🤖 AI Summary
This work addresses the high computational cost in multimodal large language models for audio-visual captioning, primarily caused by redundant input tokens, while existing pruning methods often fail to preserve critical information in highly ambiguous regions. To overcome this, the authors propose AVEX-Prune, a reinforcement learning–based dynamic token pruning approach that introduces a novel cross-modal token exchange mechanism. By evaluating the impact of token substitution on generated captions, the method dynamically identifies and retains tokens contributing most significantly to semantic fidelity. Unlike conventional hard-threshold pruning strategies, AVEX-Prune achieves near full-token performance with only 40% of tokens retained, attaining scores of 54.5 and 57.0 on VILA 1.5-8B and VideoLLaMA 2, respectively.
📝 Abstract
Audio-visual captioning generates natural language descriptions from video and audio content.
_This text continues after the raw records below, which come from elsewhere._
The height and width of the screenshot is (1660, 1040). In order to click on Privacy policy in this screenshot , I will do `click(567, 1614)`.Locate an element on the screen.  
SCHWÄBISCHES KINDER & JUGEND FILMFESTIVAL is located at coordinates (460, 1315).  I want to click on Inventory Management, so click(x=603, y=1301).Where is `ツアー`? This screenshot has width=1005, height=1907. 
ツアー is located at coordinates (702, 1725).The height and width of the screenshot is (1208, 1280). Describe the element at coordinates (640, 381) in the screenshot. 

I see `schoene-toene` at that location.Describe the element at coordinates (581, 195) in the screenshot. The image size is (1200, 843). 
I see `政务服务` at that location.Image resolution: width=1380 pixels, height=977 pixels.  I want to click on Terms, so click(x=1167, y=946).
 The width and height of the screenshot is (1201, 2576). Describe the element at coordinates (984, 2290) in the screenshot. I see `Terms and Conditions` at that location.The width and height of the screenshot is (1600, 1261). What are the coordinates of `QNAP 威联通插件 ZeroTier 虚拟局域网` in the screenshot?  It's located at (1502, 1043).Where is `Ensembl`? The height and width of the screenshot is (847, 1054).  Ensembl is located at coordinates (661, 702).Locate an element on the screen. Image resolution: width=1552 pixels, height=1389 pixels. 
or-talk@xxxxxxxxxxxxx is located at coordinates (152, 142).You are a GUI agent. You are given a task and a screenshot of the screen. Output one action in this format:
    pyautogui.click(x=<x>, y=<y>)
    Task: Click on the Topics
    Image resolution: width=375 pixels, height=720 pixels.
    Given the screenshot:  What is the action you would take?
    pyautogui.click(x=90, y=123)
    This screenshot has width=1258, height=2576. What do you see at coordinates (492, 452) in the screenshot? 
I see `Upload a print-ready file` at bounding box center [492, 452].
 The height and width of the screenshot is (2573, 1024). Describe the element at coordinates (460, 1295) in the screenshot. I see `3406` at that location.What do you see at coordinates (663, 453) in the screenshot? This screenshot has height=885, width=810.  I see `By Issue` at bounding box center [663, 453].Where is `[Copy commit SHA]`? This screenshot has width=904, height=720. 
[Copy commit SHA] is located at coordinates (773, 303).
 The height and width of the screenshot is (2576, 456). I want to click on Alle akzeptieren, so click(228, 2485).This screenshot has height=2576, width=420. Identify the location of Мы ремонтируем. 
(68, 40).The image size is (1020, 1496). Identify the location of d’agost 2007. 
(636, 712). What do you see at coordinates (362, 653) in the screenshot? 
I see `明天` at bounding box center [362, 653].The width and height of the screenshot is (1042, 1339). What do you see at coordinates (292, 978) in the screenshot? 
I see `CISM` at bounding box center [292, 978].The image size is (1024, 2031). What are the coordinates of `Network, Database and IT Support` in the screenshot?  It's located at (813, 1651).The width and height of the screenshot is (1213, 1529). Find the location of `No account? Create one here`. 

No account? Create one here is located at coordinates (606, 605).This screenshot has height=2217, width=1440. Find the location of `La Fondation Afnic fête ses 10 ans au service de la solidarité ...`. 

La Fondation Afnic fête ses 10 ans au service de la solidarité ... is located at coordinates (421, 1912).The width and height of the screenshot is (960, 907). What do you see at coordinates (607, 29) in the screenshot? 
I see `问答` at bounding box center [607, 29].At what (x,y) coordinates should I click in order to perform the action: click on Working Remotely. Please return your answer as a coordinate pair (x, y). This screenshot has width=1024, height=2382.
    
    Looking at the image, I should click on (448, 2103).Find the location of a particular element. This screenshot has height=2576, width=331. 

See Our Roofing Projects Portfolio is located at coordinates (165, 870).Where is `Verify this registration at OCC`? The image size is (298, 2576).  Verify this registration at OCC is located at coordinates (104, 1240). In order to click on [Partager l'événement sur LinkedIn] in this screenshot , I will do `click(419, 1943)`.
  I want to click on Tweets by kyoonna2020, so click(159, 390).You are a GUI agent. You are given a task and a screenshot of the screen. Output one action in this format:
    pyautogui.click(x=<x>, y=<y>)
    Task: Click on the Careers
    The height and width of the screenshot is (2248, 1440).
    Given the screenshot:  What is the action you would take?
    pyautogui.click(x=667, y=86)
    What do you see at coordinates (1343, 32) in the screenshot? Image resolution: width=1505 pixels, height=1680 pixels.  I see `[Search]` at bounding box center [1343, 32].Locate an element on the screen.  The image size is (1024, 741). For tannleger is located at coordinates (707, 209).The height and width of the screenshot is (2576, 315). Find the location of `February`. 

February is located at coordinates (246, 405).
Multimodal LLMs have advanced this task, but both modalities contribute many tokens to the LLM input, where prefill self-attention scales quadratically. Existing token-pruning methods usually retain tokens by attention, saliency, or cross-entropy loss, yet the hard threshold selection makes it difficult to retain tokens that are truly valuable, especially for high-confusing tokens near the decision boundary. To this end, we propose a AVEX-Prune, an RL-based audio-visual dynamic token pruning method in this work. In our AVEX-Prune, an audio-visual token exchange strategy is proposed to select truly valuable tokens by replacing low-confidence retained tokens with high-confidence candidate tokens from the same or the other modality, and measuring the differences in caption generation from token swaps. AVEX-Prune preserves full-token quality at a 40% retention ratio on both VILA 1.5-8B (54.5 vs. 54.6) and VideoLLaMA 2 (57.0 vs. 56.8).